I am a aneurysm clipping survivor as such I feel I can say to you, it's not selfish at all to want your mom back. Everyday you awake can be that day. Never give up hope!

Kimberley

Maleeta, welcome...and, I think, overall, it is great you can express your feelings; and, you can do it here, or other similar sites.

I was coiled; years tripping over memory and memories; hearing loss and vision damage.yet fatigue days are like tripping the light switch.

Eight days is a miracle that you can observe what your mom is doing, or trying to do.
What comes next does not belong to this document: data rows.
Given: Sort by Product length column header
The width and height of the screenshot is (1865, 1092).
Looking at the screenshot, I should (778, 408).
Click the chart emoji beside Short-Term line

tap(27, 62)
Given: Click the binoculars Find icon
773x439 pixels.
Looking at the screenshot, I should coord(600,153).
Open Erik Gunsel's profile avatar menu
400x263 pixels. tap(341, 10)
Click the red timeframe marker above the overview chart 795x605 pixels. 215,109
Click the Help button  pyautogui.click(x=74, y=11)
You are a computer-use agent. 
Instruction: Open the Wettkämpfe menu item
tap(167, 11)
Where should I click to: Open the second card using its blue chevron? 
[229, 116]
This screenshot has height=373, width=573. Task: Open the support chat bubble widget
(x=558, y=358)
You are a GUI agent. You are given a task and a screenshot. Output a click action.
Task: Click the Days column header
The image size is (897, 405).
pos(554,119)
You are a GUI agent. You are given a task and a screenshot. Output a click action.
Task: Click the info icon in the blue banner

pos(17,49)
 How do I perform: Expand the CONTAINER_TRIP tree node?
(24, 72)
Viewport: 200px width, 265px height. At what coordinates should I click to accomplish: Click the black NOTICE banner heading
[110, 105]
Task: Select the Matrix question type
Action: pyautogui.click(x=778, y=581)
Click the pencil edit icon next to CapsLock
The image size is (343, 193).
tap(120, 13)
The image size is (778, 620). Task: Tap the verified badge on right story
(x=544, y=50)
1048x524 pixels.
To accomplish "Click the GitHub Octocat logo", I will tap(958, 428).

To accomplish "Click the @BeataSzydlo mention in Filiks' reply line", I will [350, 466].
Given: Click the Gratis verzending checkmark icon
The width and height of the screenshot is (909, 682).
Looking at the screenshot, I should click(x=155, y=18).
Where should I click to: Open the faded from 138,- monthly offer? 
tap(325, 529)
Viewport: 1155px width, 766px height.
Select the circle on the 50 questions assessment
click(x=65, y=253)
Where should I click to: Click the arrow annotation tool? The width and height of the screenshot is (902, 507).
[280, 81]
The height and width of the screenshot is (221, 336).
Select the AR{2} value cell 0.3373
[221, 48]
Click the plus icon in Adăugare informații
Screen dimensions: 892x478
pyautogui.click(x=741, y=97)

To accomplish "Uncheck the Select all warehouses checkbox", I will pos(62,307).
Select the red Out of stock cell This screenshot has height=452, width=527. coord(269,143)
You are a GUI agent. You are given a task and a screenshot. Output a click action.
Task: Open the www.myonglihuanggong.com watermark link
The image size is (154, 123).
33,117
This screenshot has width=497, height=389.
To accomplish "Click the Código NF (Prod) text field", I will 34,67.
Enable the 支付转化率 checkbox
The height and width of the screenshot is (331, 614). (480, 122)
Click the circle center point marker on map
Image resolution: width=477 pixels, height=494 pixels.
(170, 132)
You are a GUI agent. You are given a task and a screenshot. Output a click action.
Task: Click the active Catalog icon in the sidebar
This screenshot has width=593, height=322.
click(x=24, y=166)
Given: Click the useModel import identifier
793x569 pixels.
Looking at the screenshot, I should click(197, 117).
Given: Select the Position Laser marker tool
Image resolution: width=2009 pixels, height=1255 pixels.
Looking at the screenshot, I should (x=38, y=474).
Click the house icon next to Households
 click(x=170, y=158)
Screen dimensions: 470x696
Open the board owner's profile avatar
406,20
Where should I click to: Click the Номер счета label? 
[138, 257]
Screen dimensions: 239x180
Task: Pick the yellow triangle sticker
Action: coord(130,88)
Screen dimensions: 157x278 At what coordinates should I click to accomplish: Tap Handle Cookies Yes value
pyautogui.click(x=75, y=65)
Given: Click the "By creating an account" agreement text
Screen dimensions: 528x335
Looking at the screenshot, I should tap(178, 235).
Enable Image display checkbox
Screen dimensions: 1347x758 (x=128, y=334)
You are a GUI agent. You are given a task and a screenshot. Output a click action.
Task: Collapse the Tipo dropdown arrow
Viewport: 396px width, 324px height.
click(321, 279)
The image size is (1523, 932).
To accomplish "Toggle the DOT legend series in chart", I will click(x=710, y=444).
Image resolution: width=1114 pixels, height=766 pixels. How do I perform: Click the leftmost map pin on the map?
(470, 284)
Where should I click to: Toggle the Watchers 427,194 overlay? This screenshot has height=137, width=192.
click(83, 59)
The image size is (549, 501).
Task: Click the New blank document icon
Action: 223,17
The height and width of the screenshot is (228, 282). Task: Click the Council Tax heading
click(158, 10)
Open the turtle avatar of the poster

Talk to her neuros about what recovery help is planned and/or recommended; from hearing / vision testing, to various therapies; and be sure to check out what her insurance will cover.

Prayers that every next 8 days will bring wonders...

Pat

Hi Malesta, It is early days for your Mum and I am sure over time things will get better, I think we all think of our Mums as invincible and incredible and all those other feelings that come with really loving your Mum but we are all human at the end of the day, I am 1 year post SAH and once I'd got back to some sense of normality I really felt for my kids and what I'd put them through and I am sure this will be the same for your Mum, there are many things I cannot do now that I once did but I my kids are amazing as you are, it is totally normal for you to be feeling this way so don't beat yourself up about it, I pray for your Mum's speeding recovery and that you might feel some peace, Jill xxx

It's been 8 days and your mum just had brain surgery. She is going to need a bunch more time before you pass judgement that you'll never have her back.

Don't be ashamed but try to keep your eye on the ball and what has just happened here and to who.

Stay strong and be there for your mum.

Don't be sorry.... this is a place to share your feelings... We ALL understand and can relate.. I'm the one that had surgery and I've been on here ranting big time.. I will say that I've gotten all my self back, took 8 months.. Hang in there, and love on her as much as you can.. Remember to take care of your self too..

Hugs..

She's in there, sweetie! She really is. It takes time. The brain is very malleable and it will heal up. She may not be 100% but she is going to be much much MUCH better than she is now!

Talk not only tot he doctors, but to the nurses. The nurses work more one on one with patients and can tell you more about what to expect. Also watch how they deal with her; they don't take things personally or expect anything really of her beyond small things. I had an SAH 8 weeks ago and my memory is returning to near normal, but even now if I overdo it I regress back what feels like WEEKS. Brain healing happens, I am learning, with rest and with quiet and low stimulation...but it does happen.

*HUGS* She's there. Just have that faith and hold it close. And NEVER feel bad. Yes, others have it worse, but that doesn't mean your situation is any less personally devastating. (And to tell you the truth, the first few weeks I got out when EVERYONE wanted to make sure I felt lucky I didn't die, I wanted to kick them in the teeth and tell them that they should feel lucky I didn't kick them twice. Yeah, cognitively we all are "lucky to be alive" but it's really hard to glad that your head "only exploded a little", KWIM?)

The feeling of peace will come (I haven't had the desire to do a teeth kicking in a few weeks), but don't rush it and just feel what you need to feel right now.

Dear Maleeta - Completely OK to feel as you do. As human as any of us.

At the age of 35, my husband had a ruptured aneurysm followed by neurosurgical clipping exactly a year ago. He still suffers from short term memory loss and is also dysphasic. Sometimes, it is almost like seeing and living with a completely new person - but then i count my blessings that he is THERE and getting better !

Be there for your Mom and stay positive - trust me it helps ! My husband's chances of survival and recovery were very slim but i refused to believe in it and i think so did he. He fought and came through and continues to fight every day. when you do have a weak moment and you probably will - just log on ! We are all here.

i agree with colleen its way to early just let her body heal.